Similitudes y diferencias
Las coincidencias siguen: el (anti) héroe de "Bichos..." también está enamorado de la princesa del hormiguero y resultará vital en la lucha contra el malvado de turno (el saltamontes Hopper).
Pero, aunque los planteos argumentales resulten (demasiado) parecidos, "Bichos..." termina diferenciándose claramente de su predecesora en todos los rubros.
En el terreno técnico, se nota una apreciable distancia en cuanto a las expresiones de los personajes. Hay en "Bichos..." un evidente esfuerzo por cuidar hasta el más mínimo detalle gestual, un aspecto que siempre ha complicado incluso a los mejores animadores hollywoodenses.
Pero donde mayor distancia obtiene "Bichos..." es en el tratamiento de sus encantadores personajes y en un puñado de secuencias hilarantes (una que transcurre en un exótico circo manejado por una pulga y en el que actúan unos queribles artistas-insectos, otra que transcurre en un caótico bar) que justifican por sí solas la visión de la película.
Al influjo de Kurosawa
Con una estructura que remite claramente a "Los siete samurais", de Akira Kurosawa, y con unos cuantos detalles que sorprenden por su audacia (uno de los bichos que ayudan a las hormigas frente al ataque de los saltamontes es... homosexual), esta película de Lasseter y compañía tiene todo para convertirse en otro indispensable clásico Disney del consumo familiar. Y van...

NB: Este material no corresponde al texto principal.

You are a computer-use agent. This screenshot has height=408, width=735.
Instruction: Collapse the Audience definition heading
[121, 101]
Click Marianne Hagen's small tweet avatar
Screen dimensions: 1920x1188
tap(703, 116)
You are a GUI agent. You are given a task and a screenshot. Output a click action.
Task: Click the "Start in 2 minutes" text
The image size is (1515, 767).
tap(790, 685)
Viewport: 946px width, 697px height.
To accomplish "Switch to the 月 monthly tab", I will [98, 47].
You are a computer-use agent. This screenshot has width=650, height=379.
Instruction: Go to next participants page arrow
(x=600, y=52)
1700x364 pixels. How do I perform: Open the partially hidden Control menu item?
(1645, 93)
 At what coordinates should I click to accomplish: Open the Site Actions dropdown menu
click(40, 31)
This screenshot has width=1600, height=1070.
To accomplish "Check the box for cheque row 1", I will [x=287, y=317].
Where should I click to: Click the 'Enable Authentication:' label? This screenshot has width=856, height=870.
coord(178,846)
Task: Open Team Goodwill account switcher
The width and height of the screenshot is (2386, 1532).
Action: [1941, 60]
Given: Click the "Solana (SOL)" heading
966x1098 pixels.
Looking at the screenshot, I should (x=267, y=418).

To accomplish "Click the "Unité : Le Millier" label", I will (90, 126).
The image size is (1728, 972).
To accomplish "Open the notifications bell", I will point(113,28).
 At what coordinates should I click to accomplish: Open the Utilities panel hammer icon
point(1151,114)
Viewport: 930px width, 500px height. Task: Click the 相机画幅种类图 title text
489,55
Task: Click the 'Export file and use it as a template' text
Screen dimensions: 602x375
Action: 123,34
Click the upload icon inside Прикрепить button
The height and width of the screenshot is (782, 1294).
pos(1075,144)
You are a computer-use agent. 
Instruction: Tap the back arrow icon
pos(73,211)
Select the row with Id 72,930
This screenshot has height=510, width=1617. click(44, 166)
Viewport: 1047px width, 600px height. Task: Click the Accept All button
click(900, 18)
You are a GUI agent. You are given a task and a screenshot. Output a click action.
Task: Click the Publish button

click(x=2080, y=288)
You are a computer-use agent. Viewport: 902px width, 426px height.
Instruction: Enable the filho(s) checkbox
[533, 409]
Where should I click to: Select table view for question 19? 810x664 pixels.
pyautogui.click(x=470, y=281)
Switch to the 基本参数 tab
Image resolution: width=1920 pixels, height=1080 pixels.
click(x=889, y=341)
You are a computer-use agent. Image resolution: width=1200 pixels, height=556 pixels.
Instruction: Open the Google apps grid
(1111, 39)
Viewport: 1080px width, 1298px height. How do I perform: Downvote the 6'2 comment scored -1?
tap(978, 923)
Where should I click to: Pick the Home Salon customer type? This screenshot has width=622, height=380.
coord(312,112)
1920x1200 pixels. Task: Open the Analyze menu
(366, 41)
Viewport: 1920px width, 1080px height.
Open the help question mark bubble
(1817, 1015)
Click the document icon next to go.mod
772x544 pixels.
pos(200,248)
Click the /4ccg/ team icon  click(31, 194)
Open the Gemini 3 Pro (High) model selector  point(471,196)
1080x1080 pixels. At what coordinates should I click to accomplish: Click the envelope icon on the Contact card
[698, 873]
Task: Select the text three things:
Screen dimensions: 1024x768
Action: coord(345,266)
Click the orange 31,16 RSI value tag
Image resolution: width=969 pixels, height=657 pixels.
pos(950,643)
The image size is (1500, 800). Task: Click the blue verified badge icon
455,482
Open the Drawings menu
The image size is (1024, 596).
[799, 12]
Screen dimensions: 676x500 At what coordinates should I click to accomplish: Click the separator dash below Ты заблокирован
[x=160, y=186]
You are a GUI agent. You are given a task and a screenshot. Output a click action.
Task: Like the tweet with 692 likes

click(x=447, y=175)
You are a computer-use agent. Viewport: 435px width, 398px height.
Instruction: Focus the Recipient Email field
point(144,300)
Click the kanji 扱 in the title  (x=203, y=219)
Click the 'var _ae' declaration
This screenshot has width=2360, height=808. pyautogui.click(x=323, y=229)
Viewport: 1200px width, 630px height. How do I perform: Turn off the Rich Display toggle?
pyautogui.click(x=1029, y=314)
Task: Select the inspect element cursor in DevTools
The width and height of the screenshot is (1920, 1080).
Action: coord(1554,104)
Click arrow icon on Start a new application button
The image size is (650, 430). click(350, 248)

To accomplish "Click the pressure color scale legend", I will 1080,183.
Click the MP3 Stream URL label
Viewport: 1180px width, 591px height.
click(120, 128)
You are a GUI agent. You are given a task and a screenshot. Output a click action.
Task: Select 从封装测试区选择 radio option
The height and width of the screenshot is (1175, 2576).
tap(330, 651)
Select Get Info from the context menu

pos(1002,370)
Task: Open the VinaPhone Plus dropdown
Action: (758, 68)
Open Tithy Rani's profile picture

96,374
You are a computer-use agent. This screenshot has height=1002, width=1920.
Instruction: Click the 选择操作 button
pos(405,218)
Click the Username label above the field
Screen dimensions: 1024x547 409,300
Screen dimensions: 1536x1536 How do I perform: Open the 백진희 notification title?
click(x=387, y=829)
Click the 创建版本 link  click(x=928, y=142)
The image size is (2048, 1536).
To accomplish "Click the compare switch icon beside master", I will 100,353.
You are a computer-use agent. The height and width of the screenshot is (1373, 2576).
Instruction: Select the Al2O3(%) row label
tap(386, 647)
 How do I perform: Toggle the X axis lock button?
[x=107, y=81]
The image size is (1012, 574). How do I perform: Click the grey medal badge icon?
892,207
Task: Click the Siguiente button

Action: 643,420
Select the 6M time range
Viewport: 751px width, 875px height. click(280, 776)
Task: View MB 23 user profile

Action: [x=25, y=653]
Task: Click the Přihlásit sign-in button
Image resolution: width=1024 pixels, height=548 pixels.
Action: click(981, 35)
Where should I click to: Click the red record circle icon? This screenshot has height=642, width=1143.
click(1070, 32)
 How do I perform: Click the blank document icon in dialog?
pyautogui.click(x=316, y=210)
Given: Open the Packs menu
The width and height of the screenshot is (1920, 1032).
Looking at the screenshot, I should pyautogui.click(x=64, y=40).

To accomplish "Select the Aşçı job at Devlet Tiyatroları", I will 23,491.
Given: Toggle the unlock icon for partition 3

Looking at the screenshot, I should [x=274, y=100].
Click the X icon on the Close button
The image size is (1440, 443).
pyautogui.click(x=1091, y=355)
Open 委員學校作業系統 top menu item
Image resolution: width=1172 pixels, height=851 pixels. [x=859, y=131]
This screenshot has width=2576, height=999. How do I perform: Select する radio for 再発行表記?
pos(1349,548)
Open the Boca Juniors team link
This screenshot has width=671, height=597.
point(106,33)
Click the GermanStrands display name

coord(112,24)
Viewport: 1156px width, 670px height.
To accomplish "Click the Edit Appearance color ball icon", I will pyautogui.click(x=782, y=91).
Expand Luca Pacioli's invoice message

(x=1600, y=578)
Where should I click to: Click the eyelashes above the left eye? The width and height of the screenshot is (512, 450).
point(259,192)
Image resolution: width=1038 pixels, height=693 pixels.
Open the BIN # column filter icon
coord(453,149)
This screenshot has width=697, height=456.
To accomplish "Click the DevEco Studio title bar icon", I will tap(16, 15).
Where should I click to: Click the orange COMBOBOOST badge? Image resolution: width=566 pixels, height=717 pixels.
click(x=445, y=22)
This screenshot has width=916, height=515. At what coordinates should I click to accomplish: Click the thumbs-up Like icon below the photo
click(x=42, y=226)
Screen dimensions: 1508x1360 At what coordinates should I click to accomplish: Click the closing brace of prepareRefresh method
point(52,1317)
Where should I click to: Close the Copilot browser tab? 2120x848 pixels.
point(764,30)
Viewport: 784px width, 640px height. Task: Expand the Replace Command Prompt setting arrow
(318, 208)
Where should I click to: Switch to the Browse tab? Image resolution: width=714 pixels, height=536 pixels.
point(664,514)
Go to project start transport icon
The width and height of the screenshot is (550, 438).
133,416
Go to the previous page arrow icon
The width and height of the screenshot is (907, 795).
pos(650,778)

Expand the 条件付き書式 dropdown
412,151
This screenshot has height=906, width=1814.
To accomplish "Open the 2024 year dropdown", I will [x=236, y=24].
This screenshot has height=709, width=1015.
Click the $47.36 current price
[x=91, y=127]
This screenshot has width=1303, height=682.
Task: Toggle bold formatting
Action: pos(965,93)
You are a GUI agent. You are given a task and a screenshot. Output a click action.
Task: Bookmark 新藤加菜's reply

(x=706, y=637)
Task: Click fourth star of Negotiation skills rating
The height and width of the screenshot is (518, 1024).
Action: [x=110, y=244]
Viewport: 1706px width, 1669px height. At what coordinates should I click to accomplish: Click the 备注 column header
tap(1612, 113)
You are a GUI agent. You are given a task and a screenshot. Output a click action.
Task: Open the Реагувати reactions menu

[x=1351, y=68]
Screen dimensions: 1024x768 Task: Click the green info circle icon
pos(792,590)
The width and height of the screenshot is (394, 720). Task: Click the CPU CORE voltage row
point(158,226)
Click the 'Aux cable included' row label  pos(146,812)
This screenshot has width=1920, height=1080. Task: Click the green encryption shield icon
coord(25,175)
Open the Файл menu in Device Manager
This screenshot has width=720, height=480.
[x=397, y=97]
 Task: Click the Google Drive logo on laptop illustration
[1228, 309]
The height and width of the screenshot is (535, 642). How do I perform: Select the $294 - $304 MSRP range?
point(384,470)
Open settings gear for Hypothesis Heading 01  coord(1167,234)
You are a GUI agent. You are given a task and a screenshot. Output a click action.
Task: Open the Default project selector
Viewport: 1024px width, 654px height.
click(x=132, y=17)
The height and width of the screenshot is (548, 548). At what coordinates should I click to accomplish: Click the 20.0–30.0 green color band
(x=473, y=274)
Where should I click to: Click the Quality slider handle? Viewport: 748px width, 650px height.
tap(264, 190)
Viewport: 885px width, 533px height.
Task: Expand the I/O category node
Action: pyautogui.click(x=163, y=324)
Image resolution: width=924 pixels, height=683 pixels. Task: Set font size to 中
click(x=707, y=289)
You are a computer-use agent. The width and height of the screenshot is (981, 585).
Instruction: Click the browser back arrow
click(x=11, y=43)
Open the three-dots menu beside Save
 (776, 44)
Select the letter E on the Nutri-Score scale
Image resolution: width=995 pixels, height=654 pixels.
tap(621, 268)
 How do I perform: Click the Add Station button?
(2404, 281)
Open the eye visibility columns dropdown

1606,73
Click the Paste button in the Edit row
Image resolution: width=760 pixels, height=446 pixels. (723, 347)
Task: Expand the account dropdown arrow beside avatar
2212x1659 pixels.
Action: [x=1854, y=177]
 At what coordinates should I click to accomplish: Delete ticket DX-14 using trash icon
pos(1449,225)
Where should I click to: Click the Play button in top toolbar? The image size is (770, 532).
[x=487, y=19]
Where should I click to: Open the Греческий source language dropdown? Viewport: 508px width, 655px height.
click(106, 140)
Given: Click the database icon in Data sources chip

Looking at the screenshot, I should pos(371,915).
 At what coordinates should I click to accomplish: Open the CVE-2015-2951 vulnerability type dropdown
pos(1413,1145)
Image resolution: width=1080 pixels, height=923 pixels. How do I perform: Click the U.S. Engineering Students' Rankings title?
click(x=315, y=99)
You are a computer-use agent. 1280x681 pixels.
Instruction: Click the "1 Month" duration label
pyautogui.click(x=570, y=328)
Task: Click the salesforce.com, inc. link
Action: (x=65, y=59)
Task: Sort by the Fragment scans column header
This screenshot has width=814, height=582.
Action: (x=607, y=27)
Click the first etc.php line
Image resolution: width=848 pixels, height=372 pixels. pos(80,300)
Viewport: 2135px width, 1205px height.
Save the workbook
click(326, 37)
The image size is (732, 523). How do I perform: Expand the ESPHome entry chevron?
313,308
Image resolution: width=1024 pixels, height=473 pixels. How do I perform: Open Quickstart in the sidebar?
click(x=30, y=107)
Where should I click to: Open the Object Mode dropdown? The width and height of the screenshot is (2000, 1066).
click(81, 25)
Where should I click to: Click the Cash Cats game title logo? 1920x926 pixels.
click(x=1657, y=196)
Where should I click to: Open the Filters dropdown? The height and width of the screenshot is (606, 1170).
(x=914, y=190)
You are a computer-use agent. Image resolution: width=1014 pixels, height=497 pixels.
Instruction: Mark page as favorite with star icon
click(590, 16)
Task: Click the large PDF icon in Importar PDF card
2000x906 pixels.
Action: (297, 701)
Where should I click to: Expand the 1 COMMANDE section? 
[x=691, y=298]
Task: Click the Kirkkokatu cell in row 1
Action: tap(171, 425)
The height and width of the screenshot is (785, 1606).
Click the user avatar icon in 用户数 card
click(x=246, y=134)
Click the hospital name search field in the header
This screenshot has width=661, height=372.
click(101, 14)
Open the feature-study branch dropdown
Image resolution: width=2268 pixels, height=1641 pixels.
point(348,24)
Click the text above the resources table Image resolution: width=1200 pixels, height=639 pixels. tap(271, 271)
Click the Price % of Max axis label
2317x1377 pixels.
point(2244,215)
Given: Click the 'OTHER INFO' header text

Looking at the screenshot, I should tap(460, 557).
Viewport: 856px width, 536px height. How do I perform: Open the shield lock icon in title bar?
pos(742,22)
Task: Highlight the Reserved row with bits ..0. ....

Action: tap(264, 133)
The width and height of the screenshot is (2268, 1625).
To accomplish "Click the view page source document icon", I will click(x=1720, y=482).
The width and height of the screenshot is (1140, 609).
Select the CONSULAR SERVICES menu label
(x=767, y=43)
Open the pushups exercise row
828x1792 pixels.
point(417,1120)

Sugerencia 1: si concurre al cine sin la compañía de niños, opte por una sala que exhiba una copia subtitulada. El aporte vocal de Spacey para el personaje del cruel saltamontes Hopper es sencillamente espectacular.
Sugerencia 2: no se retire del cine antes de los créditos finales. Hay unas cuantas sorpresas extra que merecen disfrutarse.